I was interested in spine mechanics, after all, I should know something about spine mechanics if I am operating on the spine.

What I had been taught during my residency training, it was by some of the top biomechanics people at the time, was the application of first year college physics to biologic structures and particularly how it applied to the human frame. This has been, and continues to be, the accepted mechanics since first described by Borelli, a mathematician and 'renaissance man', in 1680, nothing has changed.

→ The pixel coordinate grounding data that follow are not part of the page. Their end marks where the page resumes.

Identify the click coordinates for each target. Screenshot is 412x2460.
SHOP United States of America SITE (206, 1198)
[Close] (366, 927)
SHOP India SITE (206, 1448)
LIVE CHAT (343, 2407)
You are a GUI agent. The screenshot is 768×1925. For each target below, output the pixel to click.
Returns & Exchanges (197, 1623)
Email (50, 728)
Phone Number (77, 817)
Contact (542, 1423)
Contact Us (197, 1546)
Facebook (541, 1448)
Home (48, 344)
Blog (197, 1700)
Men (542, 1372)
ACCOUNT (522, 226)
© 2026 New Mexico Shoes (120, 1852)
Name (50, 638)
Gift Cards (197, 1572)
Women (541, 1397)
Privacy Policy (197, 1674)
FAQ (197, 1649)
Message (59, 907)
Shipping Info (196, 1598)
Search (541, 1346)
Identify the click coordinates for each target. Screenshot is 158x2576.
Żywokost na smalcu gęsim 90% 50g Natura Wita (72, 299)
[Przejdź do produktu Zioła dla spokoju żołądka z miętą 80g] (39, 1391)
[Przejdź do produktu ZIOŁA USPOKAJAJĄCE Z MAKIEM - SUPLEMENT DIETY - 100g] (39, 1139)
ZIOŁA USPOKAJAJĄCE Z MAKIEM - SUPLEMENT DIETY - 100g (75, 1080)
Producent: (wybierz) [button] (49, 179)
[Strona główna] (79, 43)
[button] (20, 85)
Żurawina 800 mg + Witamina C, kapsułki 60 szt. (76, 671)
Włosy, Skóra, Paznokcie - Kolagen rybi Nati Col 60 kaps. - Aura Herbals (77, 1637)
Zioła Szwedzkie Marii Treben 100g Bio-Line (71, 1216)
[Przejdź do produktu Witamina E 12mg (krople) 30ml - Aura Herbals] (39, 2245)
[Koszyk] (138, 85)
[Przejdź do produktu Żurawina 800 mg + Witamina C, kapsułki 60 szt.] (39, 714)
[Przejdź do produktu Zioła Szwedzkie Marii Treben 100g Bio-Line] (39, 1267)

This is all based on Newtonian mechanics as it would be applied to a column or building built with rigid materials and standing in one place on solid ground. But humans, and all biologic structures, are mobile, omnidirectional, gravity independent structures built of 'soft materials', foams, colloids and emulsions, (bone and wood are stiff foams, like styrofoam), and mechanicals laws as applied to these structures may be different. It is impossible to explain the mechanics of a dinosaurs neck using standard Newtonian mechanics.

I live outside of Washington, DC, and, in the mid 1970s, I went to study the dinosaurs at the Smithsonian's Natural History Museum. I could not accept the Borellian model, but could find no other suitable model. Siting on the mall in front of the museum, I looked across and remembered the Needle Tower, a
Kenneth Snelson sculpture, right across the mall at the Hirshhorn Museum…and so began the rest of the story.